Content starts
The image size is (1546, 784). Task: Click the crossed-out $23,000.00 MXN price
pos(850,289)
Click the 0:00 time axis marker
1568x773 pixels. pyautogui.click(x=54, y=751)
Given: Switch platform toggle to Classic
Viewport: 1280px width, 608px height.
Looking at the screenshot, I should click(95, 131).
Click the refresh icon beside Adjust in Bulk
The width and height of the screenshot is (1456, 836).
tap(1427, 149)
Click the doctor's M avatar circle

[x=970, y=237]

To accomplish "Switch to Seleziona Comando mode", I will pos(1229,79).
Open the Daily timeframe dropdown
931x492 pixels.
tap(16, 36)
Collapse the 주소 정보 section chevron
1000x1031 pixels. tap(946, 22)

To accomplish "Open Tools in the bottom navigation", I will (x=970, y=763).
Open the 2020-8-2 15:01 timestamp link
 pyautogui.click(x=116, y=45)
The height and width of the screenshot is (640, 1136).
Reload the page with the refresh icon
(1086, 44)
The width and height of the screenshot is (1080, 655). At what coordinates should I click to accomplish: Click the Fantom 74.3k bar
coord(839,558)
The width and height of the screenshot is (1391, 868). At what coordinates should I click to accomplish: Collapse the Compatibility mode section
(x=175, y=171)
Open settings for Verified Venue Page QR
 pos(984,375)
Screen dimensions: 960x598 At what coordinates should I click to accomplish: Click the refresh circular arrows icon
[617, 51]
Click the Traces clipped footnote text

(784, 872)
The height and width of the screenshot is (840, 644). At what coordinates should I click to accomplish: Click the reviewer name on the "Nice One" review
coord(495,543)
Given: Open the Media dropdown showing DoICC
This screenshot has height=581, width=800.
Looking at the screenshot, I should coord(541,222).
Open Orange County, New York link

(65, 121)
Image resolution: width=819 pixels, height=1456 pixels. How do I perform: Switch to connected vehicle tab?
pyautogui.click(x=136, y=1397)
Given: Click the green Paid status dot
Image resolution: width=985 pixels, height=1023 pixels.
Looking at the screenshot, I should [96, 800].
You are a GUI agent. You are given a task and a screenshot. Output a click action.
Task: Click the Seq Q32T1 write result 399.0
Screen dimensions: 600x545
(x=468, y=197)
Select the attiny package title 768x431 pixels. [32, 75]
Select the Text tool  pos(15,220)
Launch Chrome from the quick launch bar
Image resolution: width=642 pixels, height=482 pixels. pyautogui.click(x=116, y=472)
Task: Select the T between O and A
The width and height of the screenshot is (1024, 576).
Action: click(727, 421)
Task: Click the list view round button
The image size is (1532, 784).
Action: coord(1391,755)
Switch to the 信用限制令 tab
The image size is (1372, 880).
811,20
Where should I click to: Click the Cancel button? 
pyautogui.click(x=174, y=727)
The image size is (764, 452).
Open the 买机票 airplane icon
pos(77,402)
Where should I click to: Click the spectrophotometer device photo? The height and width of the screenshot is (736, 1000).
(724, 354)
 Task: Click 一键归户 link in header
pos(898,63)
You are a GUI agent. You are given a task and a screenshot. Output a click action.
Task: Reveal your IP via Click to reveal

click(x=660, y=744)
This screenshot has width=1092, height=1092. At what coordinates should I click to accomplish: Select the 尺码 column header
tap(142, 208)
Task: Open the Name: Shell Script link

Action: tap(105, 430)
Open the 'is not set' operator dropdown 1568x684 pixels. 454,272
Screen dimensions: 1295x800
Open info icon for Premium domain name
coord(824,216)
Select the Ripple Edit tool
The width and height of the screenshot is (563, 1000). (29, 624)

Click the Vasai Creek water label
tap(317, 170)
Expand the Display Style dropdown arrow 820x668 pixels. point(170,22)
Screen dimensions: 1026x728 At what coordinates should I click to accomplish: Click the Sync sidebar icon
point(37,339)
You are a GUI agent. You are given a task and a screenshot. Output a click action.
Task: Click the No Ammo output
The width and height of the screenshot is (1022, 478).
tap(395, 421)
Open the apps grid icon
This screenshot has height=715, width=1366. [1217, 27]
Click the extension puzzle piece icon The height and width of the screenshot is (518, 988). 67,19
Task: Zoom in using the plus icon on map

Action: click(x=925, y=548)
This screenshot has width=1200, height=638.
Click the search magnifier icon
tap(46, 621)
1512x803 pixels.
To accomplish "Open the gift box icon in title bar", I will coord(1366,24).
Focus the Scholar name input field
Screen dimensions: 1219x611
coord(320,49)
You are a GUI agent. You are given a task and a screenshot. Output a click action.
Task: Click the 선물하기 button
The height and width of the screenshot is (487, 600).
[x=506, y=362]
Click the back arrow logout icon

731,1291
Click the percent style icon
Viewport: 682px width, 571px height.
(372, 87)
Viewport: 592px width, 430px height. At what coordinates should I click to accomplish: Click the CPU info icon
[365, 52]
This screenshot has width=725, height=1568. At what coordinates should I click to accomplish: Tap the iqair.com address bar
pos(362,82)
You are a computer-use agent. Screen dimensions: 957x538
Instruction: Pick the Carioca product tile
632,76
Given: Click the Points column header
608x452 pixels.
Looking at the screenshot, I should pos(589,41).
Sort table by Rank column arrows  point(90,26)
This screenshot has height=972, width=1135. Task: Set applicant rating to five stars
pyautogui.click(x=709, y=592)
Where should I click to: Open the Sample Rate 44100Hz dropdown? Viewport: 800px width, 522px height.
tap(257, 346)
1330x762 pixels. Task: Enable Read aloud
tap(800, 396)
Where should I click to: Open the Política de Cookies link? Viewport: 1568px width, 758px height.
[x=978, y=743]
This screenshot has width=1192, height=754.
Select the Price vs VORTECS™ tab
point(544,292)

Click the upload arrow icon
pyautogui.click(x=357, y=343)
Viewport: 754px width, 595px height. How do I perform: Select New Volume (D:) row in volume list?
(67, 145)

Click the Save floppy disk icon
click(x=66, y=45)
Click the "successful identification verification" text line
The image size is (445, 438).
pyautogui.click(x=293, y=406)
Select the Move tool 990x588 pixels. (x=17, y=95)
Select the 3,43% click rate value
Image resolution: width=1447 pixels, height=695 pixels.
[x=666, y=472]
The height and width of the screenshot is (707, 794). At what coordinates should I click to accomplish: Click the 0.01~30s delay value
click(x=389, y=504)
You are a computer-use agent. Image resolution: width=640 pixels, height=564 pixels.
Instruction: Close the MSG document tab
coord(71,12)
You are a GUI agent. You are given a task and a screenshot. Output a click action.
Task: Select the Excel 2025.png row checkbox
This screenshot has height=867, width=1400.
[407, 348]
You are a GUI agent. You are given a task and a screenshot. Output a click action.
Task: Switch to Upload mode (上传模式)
Content ends
Retype the entries shown above. Keep every word exactly as it is.

The image size is (1546, 784). Task: Click the crossed-out $23,000.00 MXN price
pos(850,289)
Click the 0:00 time axis marker
1568x773 pixels. pyautogui.click(x=54, y=751)
Given: Switch platform toggle to Classic
Viewport: 1280px width, 608px height.
Looking at the screenshot, I should click(95, 131).
Click the refresh icon beside Adjust in Bulk
The width and height of the screenshot is (1456, 836).
tap(1427, 149)
Click the doctor's M avatar circle

[x=970, y=237]

To accomplish "Switch to Seleziona Comando mode", I will pos(1229,79).
Open the Daily timeframe dropdown
931x492 pixels.
tap(16, 36)
Collapse the 주소 정보 section chevron
1000x1031 pixels. tap(946, 22)

To accomplish "Open Tools in the bottom navigation", I will (x=970, y=763).
Open the 2020-8-2 15:01 timestamp link
 pyautogui.click(x=116, y=45)
The height and width of the screenshot is (640, 1136).
Reload the page with the refresh icon
(1086, 44)
The width and height of the screenshot is (1080, 655). At what coordinates should I click to accomplish: Click the Fantom 74.3k bar
coord(839,558)
The width and height of the screenshot is (1391, 868). At what coordinates should I click to accomplish: Collapse the Compatibility mode section
(x=175, y=171)
Open settings for Verified Venue Page QR
 pos(984,375)
Screen dimensions: 960x598 At what coordinates should I click to accomplish: Click the refresh circular arrows icon
[617, 51]
Click the Traces clipped footnote text

(784, 872)
The height and width of the screenshot is (840, 644). At what coordinates should I click to accomplish: Click the reviewer name on the "Nice One" review
coord(495,543)
Given: Open the Media dropdown showing DoICC
This screenshot has height=581, width=800.
Looking at the screenshot, I should coord(541,222).
Open Orange County, New York link

(65, 121)
Image resolution: width=819 pixels, height=1456 pixels. How do I perform: Switch to connected vehicle tab?
pyautogui.click(x=136, y=1397)
Given: Click the green Paid status dot
Image resolution: width=985 pixels, height=1023 pixels.
Looking at the screenshot, I should [96, 800].
You are a GUI agent. You are given a task and a screenshot. Output a click action.
Task: Click the Seq Q32T1 write result 399.0
Screen dimensions: 600x545
(x=468, y=197)
Select the attiny package title 768x431 pixels. [32, 75]
Select the Text tool  pos(15,220)
Launch Chrome from the quick launch bar
Image resolution: width=642 pixels, height=482 pixels. pyautogui.click(x=116, y=472)
Task: Select the T between O and A
The width and height of the screenshot is (1024, 576).
Action: click(727, 421)
Task: Click the list view round button
The image size is (1532, 784).
Action: coord(1391,755)
Switch to the 信用限制令 tab
The image size is (1372, 880).
811,20
Where should I click to: Click the Cancel button? 
pyautogui.click(x=174, y=727)
The image size is (764, 452).
Open the 买机票 airplane icon
pos(77,402)
Where should I click to: Click the spectrophotometer device photo? The height and width of the screenshot is (736, 1000).
(724, 354)
 Task: Click 一键归户 link in header
pos(898,63)
You are a GUI agent. You are given a task and a screenshot. Output a click action.
Task: Reveal your IP via Click to reveal

click(x=660, y=744)
This screenshot has width=1092, height=1092. At what coordinates should I click to accomplish: Select the 尺码 column header
tap(142, 208)
Task: Open the Name: Shell Script link

Action: tap(105, 430)
Open the 'is not set' operator dropdown 1568x684 pixels. 454,272
Screen dimensions: 1295x800
Open info icon for Premium domain name
coord(824,216)
Select the Ripple Edit tool
The width and height of the screenshot is (563, 1000). (29, 624)

Click the Vasai Creek water label
tap(317, 170)
Expand the Display Style dropdown arrow 820x668 pixels. point(170,22)
Screen dimensions: 1026x728 At what coordinates should I click to accomplish: Click the Sync sidebar icon
point(37,339)
You are a GUI agent. You are given a task and a screenshot. Output a click action.
Task: Click the No Ammo output
The width and height of the screenshot is (1022, 478).
tap(395, 421)
Open the apps grid icon
This screenshot has height=715, width=1366. [1217, 27]
Click the extension puzzle piece icon The height and width of the screenshot is (518, 988). 67,19
Task: Zoom in using the plus icon on map

Action: click(x=925, y=548)
This screenshot has width=1200, height=638.
Click the search magnifier icon
tap(46, 621)
1512x803 pixels.
To accomplish "Open the gift box icon in title bar", I will coord(1366,24).
Focus the Scholar name input field
Screen dimensions: 1219x611
coord(320,49)
You are a GUI agent. You are given a task and a screenshot. Output a click action.
Task: Click the 선물하기 button
The height and width of the screenshot is (487, 600).
[x=506, y=362]
Click the back arrow logout icon

731,1291
Click the percent style icon
Viewport: 682px width, 571px height.
(372, 87)
Viewport: 592px width, 430px height. At what coordinates should I click to accomplish: Click the CPU info icon
[365, 52]
This screenshot has width=725, height=1568. At what coordinates should I click to accomplish: Tap the iqair.com address bar
pos(362,82)
You are a computer-use agent. Screen dimensions: 957x538
Instruction: Pick the Carioca product tile
632,76
Given: Click the Points column header
608x452 pixels.
Looking at the screenshot, I should pos(589,41).
Sort table by Rank column arrows  point(90,26)
This screenshot has height=972, width=1135. Task: Set applicant rating to five stars
pyautogui.click(x=709, y=592)
Where should I click to: Open the Sample Rate 44100Hz dropdown? Viewport: 800px width, 522px height.
tap(257, 346)
1330x762 pixels. Task: Enable Read aloud
tap(800, 396)
Where should I click to: Open the Política de Cookies link? Viewport: 1568px width, 758px height.
[x=978, y=743]
This screenshot has width=1192, height=754.
Select the Price vs VORTECS™ tab
point(544,292)

Click the upload arrow icon
pyautogui.click(x=357, y=343)
Viewport: 754px width, 595px height. How do I perform: Select New Volume (D:) row in volume list?
(67, 145)

Click the Save floppy disk icon
click(x=66, y=45)
Click the "successful identification verification" text line
The image size is (445, 438).
pyautogui.click(x=293, y=406)
Select the Move tool 990x588 pixels. (x=17, y=95)
Select the 3,43% click rate value
Image resolution: width=1447 pixels, height=695 pixels.
[x=666, y=472]
The height and width of the screenshot is (707, 794). At what coordinates should I click to accomplish: Click the 0.01~30s delay value
click(x=389, y=504)
You are a computer-use agent. Image resolution: width=640 pixels, height=564 pixels.
Instruction: Close the MSG document tab
coord(71,12)
You are a GUI agent. You are given a task and a screenshot. Output a click action.
Task: Select the Excel 2025.png row checkbox
This screenshot has height=867, width=1400.
[407, 348]
You are a GUI agent. You are given a task and a screenshot. Output a click action.
Task: Switch to Upload mode (上传模式)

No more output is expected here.